/---
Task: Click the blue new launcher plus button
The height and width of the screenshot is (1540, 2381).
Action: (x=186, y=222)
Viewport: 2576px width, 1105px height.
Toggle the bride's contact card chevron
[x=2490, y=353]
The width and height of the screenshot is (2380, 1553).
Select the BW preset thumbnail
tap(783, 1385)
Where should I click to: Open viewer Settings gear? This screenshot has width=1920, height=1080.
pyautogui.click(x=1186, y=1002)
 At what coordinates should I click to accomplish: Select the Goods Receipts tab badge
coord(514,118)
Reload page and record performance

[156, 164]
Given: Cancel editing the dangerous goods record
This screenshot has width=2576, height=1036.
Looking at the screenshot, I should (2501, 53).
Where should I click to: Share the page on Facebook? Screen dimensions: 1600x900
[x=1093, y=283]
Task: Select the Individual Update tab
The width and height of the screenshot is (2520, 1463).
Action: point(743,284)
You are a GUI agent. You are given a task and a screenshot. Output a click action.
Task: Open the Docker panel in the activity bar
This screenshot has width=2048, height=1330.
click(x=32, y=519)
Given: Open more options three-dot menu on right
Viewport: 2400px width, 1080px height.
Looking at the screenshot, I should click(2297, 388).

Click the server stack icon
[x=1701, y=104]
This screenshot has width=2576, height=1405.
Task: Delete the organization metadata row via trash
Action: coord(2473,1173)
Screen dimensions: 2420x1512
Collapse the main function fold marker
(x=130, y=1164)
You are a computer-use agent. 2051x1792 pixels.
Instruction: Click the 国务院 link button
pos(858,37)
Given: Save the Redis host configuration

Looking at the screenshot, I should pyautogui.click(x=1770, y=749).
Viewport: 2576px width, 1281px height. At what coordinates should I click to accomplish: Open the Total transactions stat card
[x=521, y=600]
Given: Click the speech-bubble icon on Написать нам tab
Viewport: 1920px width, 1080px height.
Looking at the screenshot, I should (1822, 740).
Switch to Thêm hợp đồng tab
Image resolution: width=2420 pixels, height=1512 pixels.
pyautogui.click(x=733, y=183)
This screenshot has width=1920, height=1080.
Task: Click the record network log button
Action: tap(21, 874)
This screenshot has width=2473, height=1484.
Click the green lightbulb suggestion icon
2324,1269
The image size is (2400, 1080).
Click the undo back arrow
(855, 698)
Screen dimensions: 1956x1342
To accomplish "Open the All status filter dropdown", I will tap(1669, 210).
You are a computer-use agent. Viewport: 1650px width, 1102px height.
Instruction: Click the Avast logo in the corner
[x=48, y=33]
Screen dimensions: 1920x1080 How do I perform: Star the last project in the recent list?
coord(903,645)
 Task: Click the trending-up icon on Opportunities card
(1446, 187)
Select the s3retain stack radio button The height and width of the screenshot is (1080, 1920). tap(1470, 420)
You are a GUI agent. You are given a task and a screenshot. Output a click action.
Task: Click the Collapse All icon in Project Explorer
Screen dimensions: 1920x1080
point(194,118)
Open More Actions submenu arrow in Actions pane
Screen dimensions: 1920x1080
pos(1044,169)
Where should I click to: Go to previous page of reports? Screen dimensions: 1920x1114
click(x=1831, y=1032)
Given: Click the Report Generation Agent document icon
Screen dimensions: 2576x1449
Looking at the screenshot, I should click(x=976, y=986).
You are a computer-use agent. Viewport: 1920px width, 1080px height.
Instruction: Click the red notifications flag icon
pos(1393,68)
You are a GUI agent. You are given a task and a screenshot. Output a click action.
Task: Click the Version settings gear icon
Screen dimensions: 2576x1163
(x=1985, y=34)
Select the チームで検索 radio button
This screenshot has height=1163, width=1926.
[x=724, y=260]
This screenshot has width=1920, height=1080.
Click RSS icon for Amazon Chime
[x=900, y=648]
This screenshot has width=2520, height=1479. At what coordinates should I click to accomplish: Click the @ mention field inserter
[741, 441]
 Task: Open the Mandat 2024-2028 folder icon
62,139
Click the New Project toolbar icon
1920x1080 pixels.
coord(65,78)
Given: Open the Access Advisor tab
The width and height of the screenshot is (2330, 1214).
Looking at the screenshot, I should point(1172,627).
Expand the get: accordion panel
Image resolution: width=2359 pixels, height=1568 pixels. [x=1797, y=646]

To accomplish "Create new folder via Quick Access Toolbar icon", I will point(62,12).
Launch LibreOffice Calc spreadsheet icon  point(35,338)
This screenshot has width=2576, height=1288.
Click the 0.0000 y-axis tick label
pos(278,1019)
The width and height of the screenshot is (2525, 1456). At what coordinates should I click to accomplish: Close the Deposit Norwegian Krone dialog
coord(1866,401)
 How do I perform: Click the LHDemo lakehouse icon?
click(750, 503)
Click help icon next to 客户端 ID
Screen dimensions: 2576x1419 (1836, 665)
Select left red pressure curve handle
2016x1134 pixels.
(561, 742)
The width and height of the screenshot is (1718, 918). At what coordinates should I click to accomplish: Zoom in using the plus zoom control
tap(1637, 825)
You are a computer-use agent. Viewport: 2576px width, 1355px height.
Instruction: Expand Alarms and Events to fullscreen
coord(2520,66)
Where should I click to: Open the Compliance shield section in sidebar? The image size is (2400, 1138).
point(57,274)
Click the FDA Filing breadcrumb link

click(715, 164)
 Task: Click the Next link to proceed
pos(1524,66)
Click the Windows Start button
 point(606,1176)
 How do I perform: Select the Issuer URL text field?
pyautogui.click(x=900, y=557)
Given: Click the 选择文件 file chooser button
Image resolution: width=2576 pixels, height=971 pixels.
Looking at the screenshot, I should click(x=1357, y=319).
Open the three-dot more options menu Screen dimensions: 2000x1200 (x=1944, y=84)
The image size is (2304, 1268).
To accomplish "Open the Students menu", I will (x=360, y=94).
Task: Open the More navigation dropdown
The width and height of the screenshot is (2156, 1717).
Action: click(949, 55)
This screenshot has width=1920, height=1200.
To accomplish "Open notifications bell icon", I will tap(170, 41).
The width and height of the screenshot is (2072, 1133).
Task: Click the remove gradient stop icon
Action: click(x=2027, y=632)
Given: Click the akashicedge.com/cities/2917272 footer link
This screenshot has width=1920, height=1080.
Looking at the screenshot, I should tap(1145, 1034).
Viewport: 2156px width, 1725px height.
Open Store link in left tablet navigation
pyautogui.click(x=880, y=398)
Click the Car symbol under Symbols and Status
\---
- [WHAT TO PRODUCE]: If a line in the entries contains the word "dropdown", copy that line out.

- [REPLY]:
To accomplish "Open the All status filter dropdown", I will tap(1669, 210).
Task: Open the More navigation dropdown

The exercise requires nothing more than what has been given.